L’avocate en droit de la famille et médiatrice familiale Me Marie-Élaine Tremblay explique que la garde partagée doit être signalée à l’Agence du revenu du Canada (ARC), sinon la mère continuera par défaut à percevoir l’intégralité de la somme.
Le beurre et l’argent du beurre
Marie est mère de deux enfants de 5 et 7 ans. Il y a un an et demi, elle s’est séparée de leur père, et les ex-conjoints ont décidé que Marie garderait les enfants chez elle la plupart du temps. Son ex, lui, s’occupait d’eux « une fin de semaine par-ci par-là ». Logiquement, elle a également conservé l’intégralité de l’ACE, d’autant plus qu’elle se chargeait de la majorité des dépenses concernant les enfants, dont la garderie du plus jeune et le service de garde de l’école de l’aîné.
Au fil des mois, la répartition de la garde partagée a évolué. Les enfants passent maintenant à peu près la moitié de leur temps chez chaque parent.
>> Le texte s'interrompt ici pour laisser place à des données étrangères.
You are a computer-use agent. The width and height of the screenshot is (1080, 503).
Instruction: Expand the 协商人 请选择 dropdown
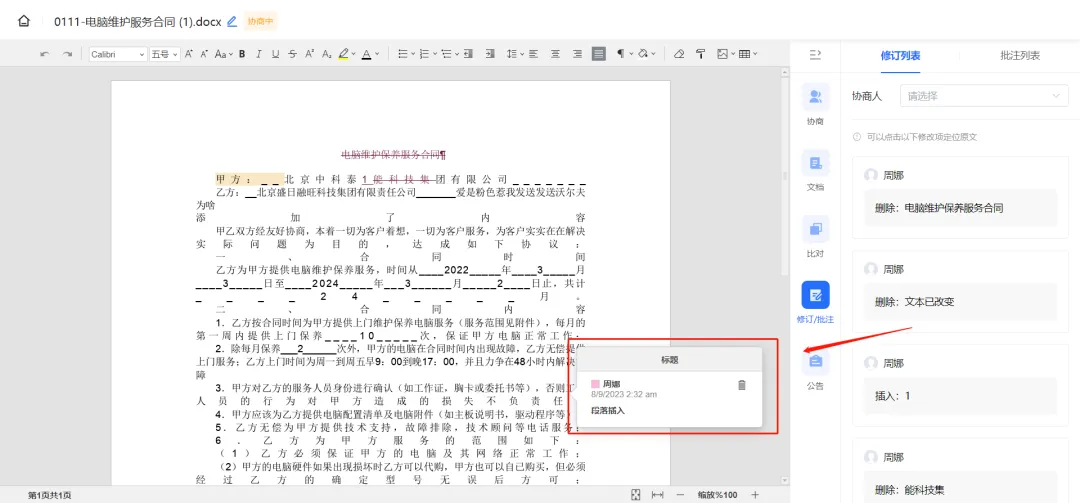point(984,96)
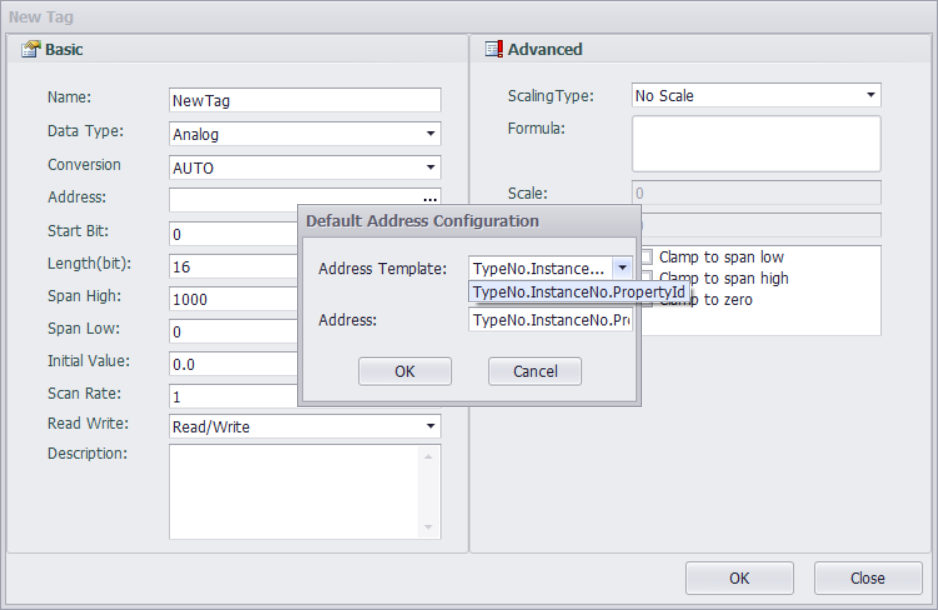Open the Read Write dropdown
The height and width of the screenshot is (610, 938).
click(x=430, y=427)
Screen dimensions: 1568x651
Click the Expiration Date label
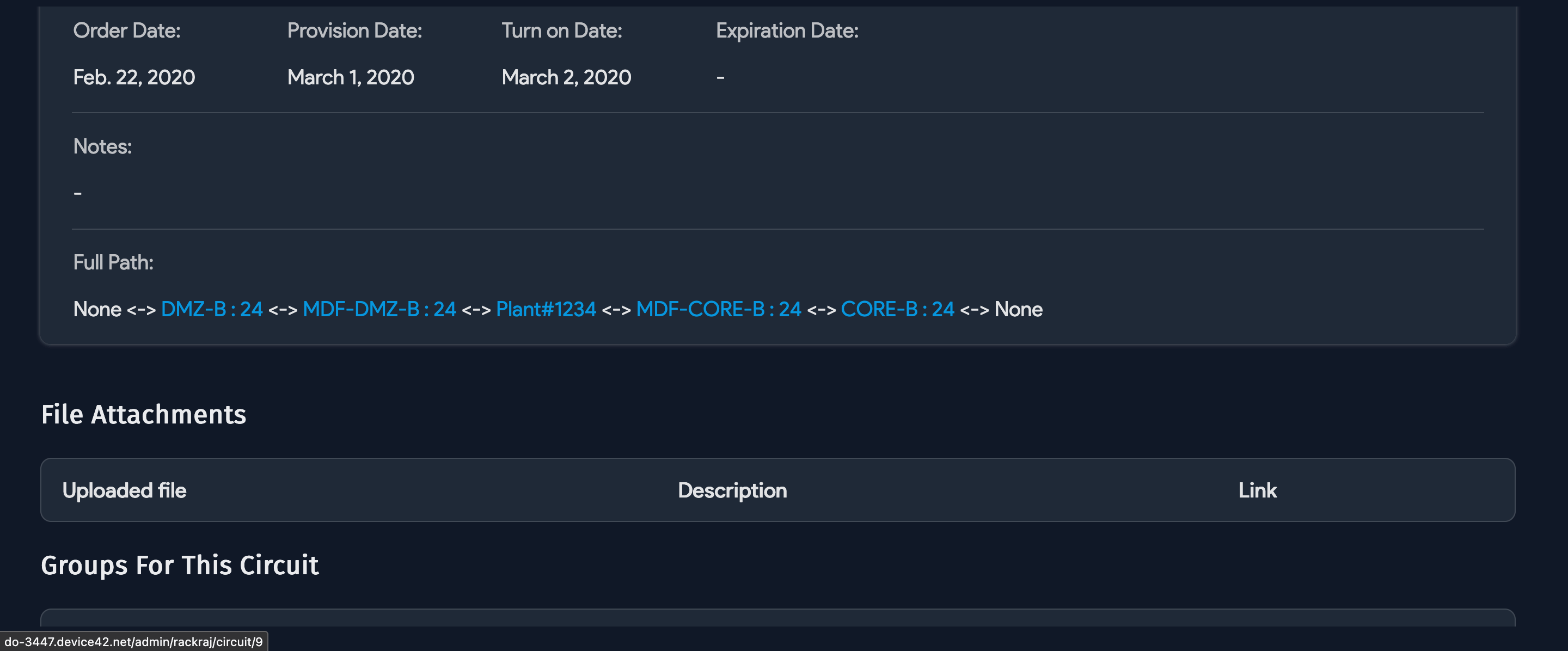pos(786,30)
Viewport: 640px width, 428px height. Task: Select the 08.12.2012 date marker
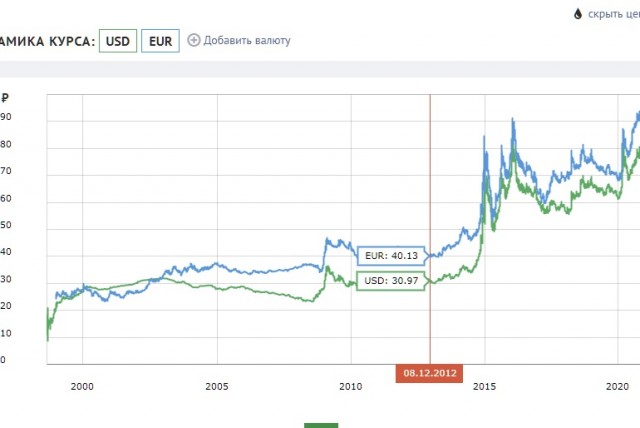coord(429,373)
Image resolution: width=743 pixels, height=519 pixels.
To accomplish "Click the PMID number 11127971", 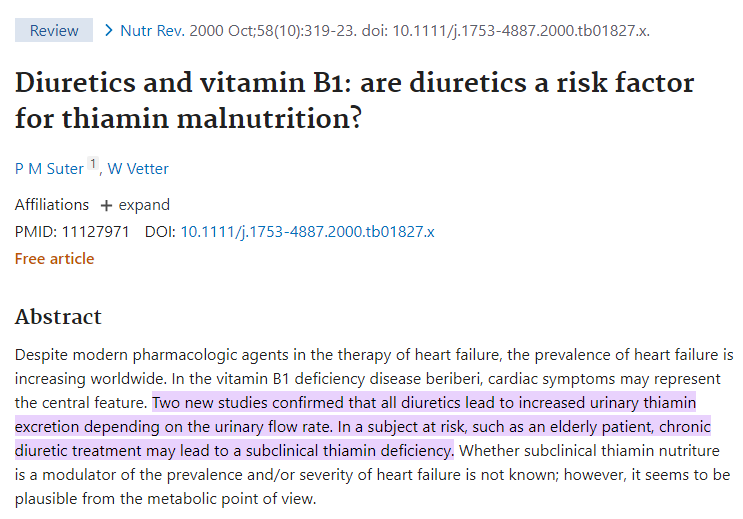I will tap(95, 231).
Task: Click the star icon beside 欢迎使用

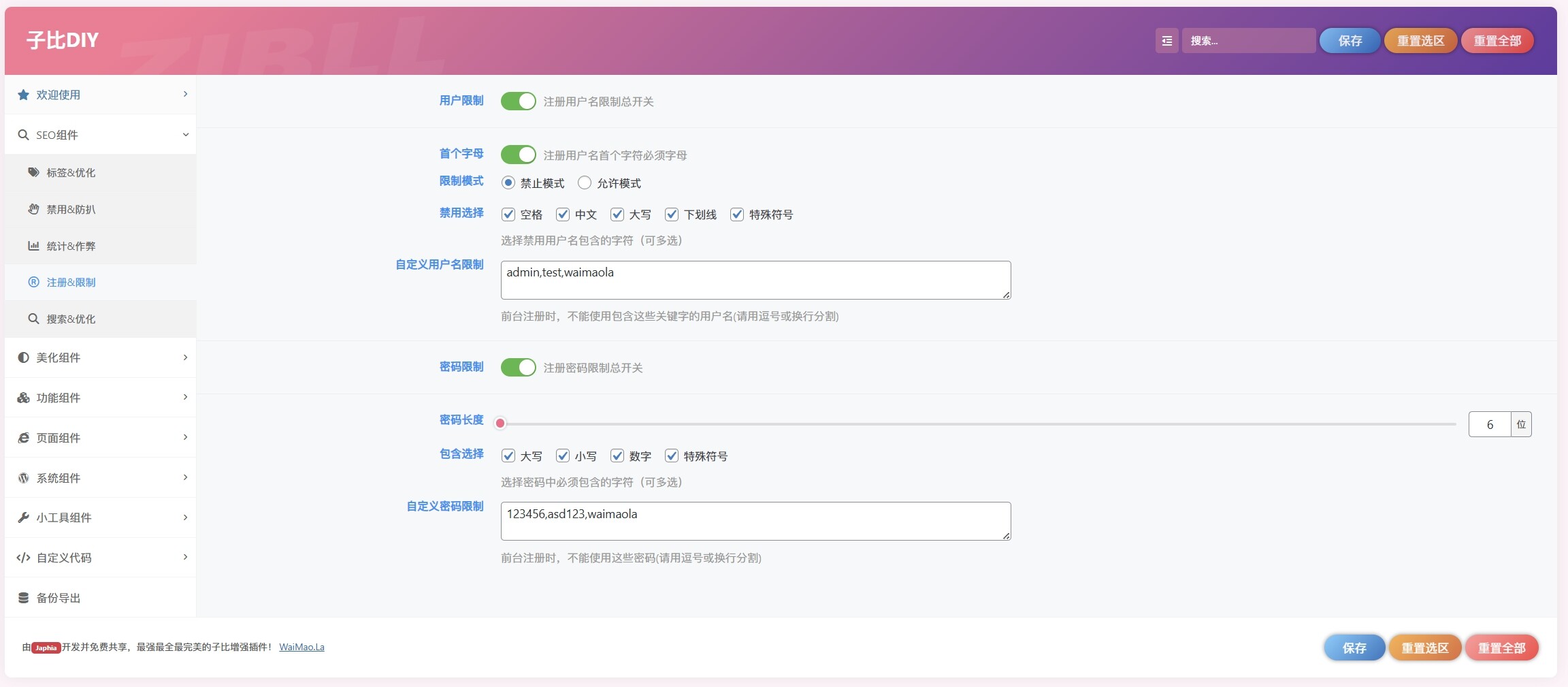Action: tap(22, 94)
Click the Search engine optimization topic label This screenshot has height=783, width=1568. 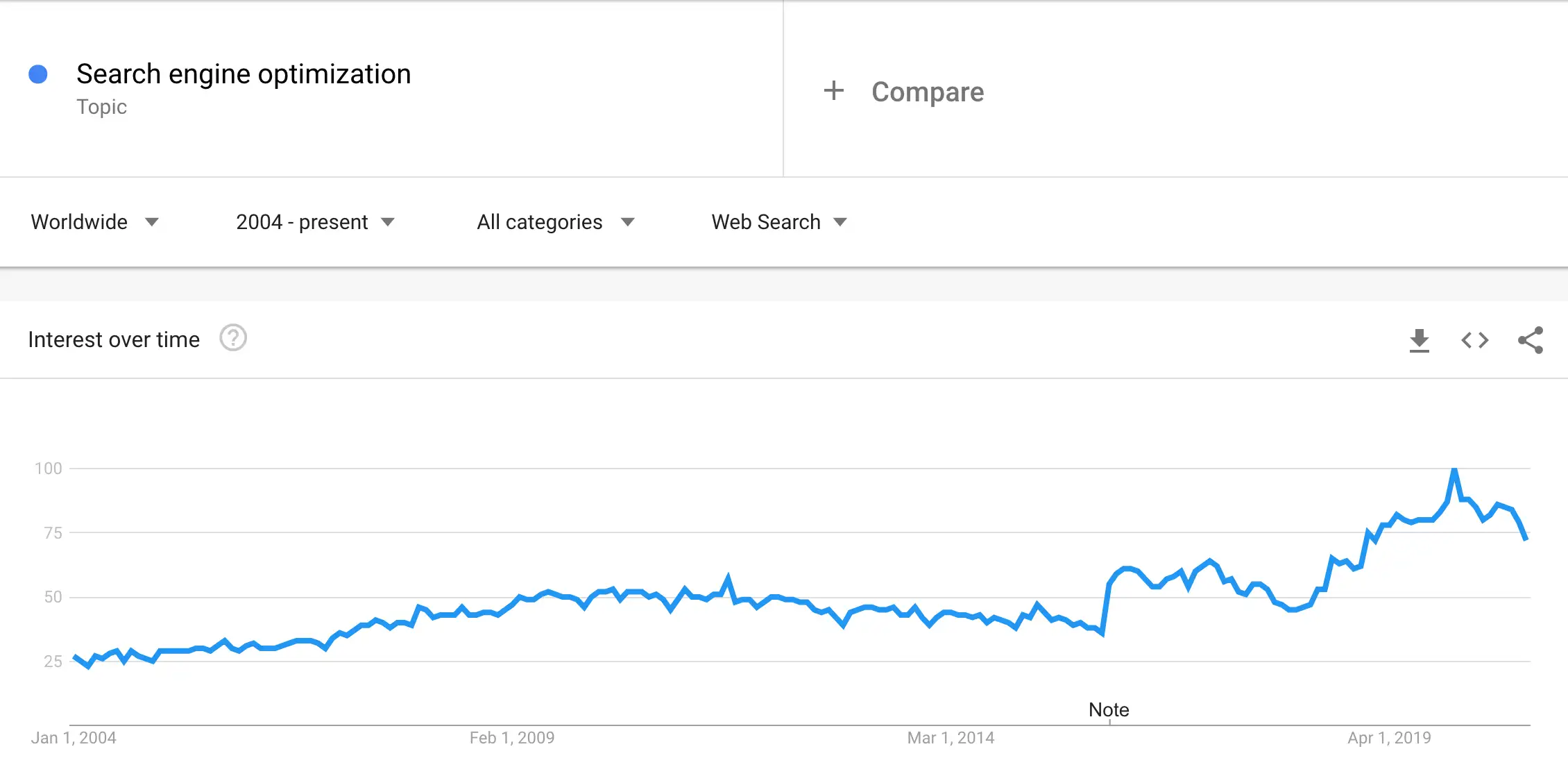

Le père des enfants, entre temps, s’est aperçu de l’existence de l’ACE, et souhaite toucher sa part.
Toutefois, il voudrait que Marie continue à prendre en charge les dépenses et les démarches reliées aux enfants, ce qu’elle refuse.
« Dans ce cas, la mère pourrait se tourner vers la Cour supérieure du Québec pour demander le paiement d’une pension alimentaire et de frais particuliers », selon Me Tremblay. Ces sommes pourraient même être directement prélevées sur le salaire du père pour lui permettre de subvenir aux besoins des enfants.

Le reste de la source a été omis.